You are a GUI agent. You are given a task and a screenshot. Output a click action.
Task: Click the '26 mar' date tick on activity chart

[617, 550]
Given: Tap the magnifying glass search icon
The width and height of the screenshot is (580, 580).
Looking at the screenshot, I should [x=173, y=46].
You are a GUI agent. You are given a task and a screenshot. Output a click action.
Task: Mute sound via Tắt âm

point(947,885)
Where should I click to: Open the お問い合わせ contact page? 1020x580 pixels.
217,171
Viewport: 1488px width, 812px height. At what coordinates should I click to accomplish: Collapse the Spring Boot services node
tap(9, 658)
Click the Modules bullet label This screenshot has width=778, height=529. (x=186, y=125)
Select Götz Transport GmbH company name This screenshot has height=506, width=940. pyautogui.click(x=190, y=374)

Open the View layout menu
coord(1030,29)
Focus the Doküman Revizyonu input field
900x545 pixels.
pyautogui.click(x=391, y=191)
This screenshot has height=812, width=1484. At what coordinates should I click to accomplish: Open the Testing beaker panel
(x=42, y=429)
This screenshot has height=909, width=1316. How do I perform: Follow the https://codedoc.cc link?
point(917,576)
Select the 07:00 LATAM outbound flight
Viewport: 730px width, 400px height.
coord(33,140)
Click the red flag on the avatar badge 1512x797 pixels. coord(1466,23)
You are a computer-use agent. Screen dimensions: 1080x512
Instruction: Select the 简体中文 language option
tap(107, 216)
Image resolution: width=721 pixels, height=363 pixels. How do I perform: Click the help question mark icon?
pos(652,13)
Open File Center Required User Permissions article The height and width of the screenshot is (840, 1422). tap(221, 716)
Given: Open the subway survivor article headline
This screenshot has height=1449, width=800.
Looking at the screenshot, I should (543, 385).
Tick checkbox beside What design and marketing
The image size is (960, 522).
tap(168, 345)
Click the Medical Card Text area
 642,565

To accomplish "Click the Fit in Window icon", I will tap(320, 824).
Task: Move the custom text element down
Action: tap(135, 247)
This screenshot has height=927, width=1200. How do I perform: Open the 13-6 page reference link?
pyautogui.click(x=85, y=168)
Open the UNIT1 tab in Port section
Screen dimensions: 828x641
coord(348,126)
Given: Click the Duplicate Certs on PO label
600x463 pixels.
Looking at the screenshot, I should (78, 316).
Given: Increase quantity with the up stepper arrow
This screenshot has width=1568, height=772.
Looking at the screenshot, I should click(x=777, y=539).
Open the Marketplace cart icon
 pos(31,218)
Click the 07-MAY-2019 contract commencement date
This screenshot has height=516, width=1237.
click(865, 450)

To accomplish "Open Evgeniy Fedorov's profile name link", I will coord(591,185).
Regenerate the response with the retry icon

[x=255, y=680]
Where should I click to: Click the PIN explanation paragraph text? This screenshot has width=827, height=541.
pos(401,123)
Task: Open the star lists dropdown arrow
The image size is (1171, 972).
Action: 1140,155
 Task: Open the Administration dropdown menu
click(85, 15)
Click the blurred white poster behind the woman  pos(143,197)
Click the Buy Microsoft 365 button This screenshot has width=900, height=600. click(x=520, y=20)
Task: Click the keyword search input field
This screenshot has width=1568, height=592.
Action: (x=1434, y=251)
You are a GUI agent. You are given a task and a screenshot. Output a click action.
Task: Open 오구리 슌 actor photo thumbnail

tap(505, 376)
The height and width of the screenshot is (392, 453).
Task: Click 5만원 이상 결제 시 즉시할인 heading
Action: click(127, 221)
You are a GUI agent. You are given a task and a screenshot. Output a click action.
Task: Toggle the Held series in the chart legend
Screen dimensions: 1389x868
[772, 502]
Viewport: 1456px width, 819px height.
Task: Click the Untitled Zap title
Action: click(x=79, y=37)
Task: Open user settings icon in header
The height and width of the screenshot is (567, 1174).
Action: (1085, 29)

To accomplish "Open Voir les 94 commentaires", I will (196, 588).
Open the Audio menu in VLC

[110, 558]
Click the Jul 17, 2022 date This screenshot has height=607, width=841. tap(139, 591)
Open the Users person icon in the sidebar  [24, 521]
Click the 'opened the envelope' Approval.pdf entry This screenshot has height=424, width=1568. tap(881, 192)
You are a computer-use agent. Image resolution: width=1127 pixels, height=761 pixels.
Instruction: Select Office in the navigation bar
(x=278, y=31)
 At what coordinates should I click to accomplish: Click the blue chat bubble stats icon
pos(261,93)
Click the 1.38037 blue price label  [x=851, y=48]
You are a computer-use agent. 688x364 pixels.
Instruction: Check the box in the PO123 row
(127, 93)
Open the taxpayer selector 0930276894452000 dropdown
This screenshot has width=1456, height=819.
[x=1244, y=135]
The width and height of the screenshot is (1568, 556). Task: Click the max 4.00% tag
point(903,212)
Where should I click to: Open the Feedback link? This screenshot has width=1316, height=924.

● ● ● ● ●

- [The task]
Lay out the lines of the listing above as a numbered list, leaving out any blank lines.

- [Completed exercise]
1. You are a GUI agent. You are given a task and a screenshot. Output a click action.
2. Task: Click the '26 mar' date tick on activity chart
3. [617, 550]
4. Given: Tap the magnifying glass search icon
5. The width and height of the screenshot is (580, 580).
6. Looking at the screenshot, I should [x=173, y=46].
7. You are a GUI agent. You are given a task and a screenshot. Output a click action.
8. Task: Mute sound via Tắt âm
9. point(947,885)
10. Where should I click to: Open the お問い合わせ contact page? 1020x580 pixels.
11. 217,171
12. Viewport: 1488px width, 812px height. At what coordinates should I click to accomplish: Collapse the Spring Boot services node
13. tap(9, 658)
14. Click the Modules bullet label This screenshot has width=778, height=529. (x=186, y=125)
15. Select Götz Transport GmbH company name This screenshot has height=506, width=940. pyautogui.click(x=190, y=374)
16. Open the View layout menu
17. coord(1030,29)
18. Focus the Doküman Revizyonu input field
19. 900x545 pixels.
20. pyautogui.click(x=391, y=191)
21. This screenshot has height=812, width=1484. At what coordinates should I click to accomplish: Open the Testing beaker panel
22. (x=42, y=429)
23. This screenshot has height=909, width=1316. How do I perform: Follow the https://codedoc.cc link?
24. point(917,576)
25. Select the 07:00 LATAM outbound flight
26. Viewport: 730px width, 400px height.
27. coord(33,140)
28. Click the red flag on the avatar badge 1512x797 pixels. coord(1466,23)
29. You are a computer-use agent. Screen dimensions: 1080x512
30. Instruction: Select the 简体中文 language option
31. tap(107, 216)
32. Image resolution: width=721 pixels, height=363 pixels. How do I perform: Click the help question mark icon?
33. pos(652,13)
34. Open File Center Required User Permissions article The height and width of the screenshot is (840, 1422). tap(221, 716)
35. Given: Open the subway survivor article headline
36. This screenshot has height=1449, width=800.
37. Looking at the screenshot, I should (543, 385).
38. Tick checkbox beside What design and marketing
39. The image size is (960, 522).
40. tap(168, 345)
41. Click the Medical Card Text area
42.  642,565
43. To accomplish "Click the Fit in Window icon", I will tap(320, 824).
44. Task: Move the custom text element down
45. Action: tap(135, 247)
46. This screenshot has height=927, width=1200. How do I perform: Open the 13-6 page reference link?
47. pyautogui.click(x=85, y=168)
48. Open the UNIT1 tab in Port section
49. Screen dimensions: 828x641
50. coord(348,126)
51. Given: Click the Duplicate Certs on PO label
52. 600x463 pixels.
53. Looking at the screenshot, I should (78, 316).
54. Given: Increase quantity with the up stepper arrow
55. This screenshot has width=1568, height=772.
56. Looking at the screenshot, I should click(x=777, y=539).
57. Open the Marketplace cart icon
58.  pos(31,218)
59. Click the 07-MAY-2019 contract commencement date
60. This screenshot has height=516, width=1237.
61. click(865, 450)
62. To accomplish "Open Evgeniy Fedorov's profile name link", I will coord(591,185).
63. Regenerate the response with the retry icon
64. [x=255, y=680]
65. Where should I click to: Click the PIN explanation paragraph text? This screenshot has width=827, height=541.
66. pos(401,123)
67. Task: Open the star lists dropdown arrow
68. The image size is (1171, 972).
69. Action: 1140,155
70.  Task: Open the Administration dropdown menu
71. click(85, 15)
72. Click the blurred white poster behind the woman  pos(143,197)
73. Click the Buy Microsoft 365 button This screenshot has width=900, height=600. click(x=520, y=20)
74. Task: Click the keyword search input field
75. This screenshot has width=1568, height=592.
76. Action: (x=1434, y=251)
77. You are a GUI agent. You are given a task and a screenshot. Output a click action.
78. Task: Open 오구리 슌 actor photo thumbnail
79. tap(505, 376)
80. The height and width of the screenshot is (392, 453).
81. Task: Click 5만원 이상 결제 시 즉시할인 heading
82. Action: click(127, 221)
83. You are a GUI agent. You are given a task and a screenshot. Output a click action.
84. Task: Toggle the Held series in the chart legend
85. Screen dimensions: 1389x868
86. [772, 502]
87. Viewport: 1456px width, 819px height.
88. Task: Click the Untitled Zap title
89. Action: click(x=79, y=37)
90. Task: Open user settings icon in header
91. The height and width of the screenshot is (567, 1174).
92. Action: (1085, 29)
93. To accomplish "Open Voir les 94 commentaires", I will (196, 588).
94. Open the Audio menu in VLC
95. [110, 558]
96. Click the Jul 17, 2022 date This screenshot has height=607, width=841. tap(139, 591)
97. Open the Users person icon in the sidebar  [24, 521]
98. Click the 'opened the envelope' Approval.pdf entry This screenshot has height=424, width=1568. tap(881, 192)
99. You are a computer-use agent. Image resolution: width=1127 pixels, height=761 pixels.
100. Instruction: Select Office in the navigation bar
101. (x=278, y=31)
102.  At what coordinates should I click to accomplish: Click the blue chat bubble stats icon
103. pos(261,93)
104. Click the 1.38037 blue price label  [x=851, y=48]
105. You are a computer-use agent. 688x364 pixels.
106. Instruction: Check the box in the PO123 row
107. (127, 93)
108. Open the taxpayer selector 0930276894452000 dropdown
109. This screenshot has width=1456, height=819.
110. [x=1244, y=135]
111. The width and height of the screenshot is (1568, 556). Task: Click the max 4.00% tag
112. point(903,212)
113. Where should I click to: Open the Feedback link? This screenshot has width=1316, height=924.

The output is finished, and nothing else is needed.